Transcriptome alterations underlying metabolic dysfunction and liver disease in myotonic dystrophy type 1

Abstract

Myotonic dystrophy type 1 (DM1) is caused by expanded CTG repeats in the DMPK 3'-untranslated region, affecting multiple organs, including the skeletal muscles, eyes, heart, central nervous system, and endocrine system. A major pathogenic event in DM1 is the sequestration of muscleblind-like (MBNL) proteins by CUG repeat-containing RNAs transcribed from expanded repeats. Among the various symptoms of DM1, lipid abnormalities and liver dysfunction are frequent but remain understudied. Although abnormal splicing of insulin receptor RNA is implicated, it cannot fully explain these abnormalities.

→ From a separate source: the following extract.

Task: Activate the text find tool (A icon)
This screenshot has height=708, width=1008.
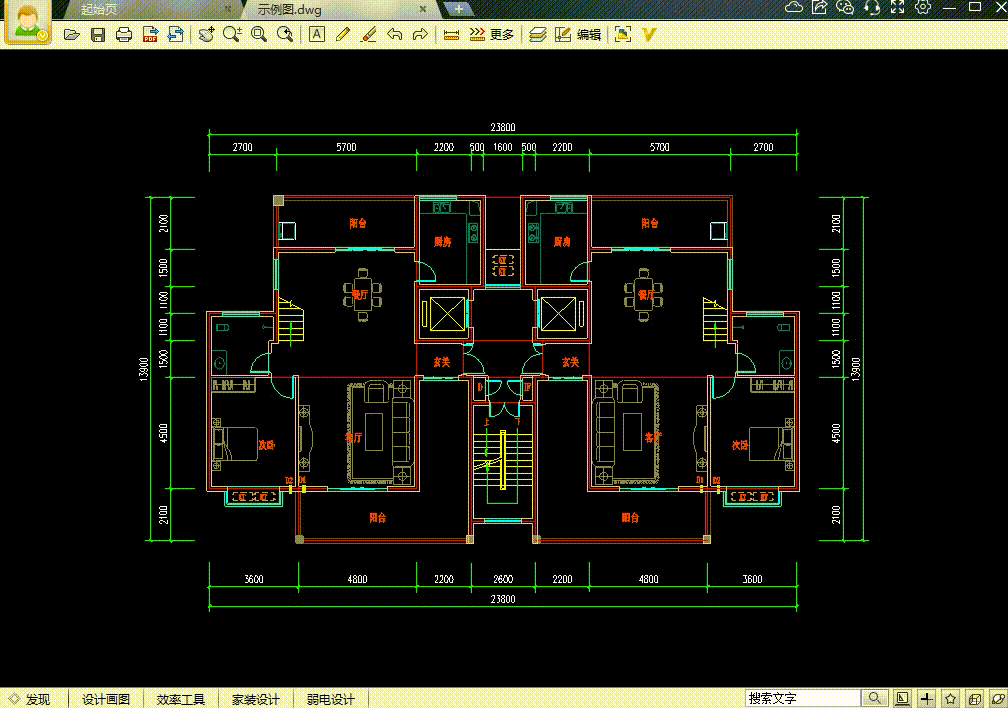Action: point(317,33)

To investigate the molecular mechanisms, we performed transcriptome analysis of postmortem livers from patients with DM1 and Mbnl-knockout mice. RNA-sequencing revealed differentially expressed genes (DEGs) and aberrant splicing in DM1 livers. A comparison of Mbnl1- and Mbnl2-knockout mouse livers indicated that MBNL1 accounts for some of the transcriptomic changes observed in patients with DM1. The DEGs included those related to lipid metabolism and liver fibrosis. DM1-associated changes in the liver transcriptome partially resolved sexual dimorphism in gene expression and uncovered distinct sex-specific pathway alterations. Besides the known MBNL-regulated genes, those related to lipid and glucose metabolism were identified in the aberrant splicing clusters detected in DM1. A correlation between serum gamma-glutamyl transferase levels and overall splicing abnormalities was observed, linking splicing changes in the liver to clinical abnormalities. These findings provide new insights into the molecular basis of DM1-related metabolic and hepatic abnormalities, enhancing our understanding of the systemic effects of this disease.

Keywords: MBNL; liver; mRNA; mouse; myotonic dystrophy.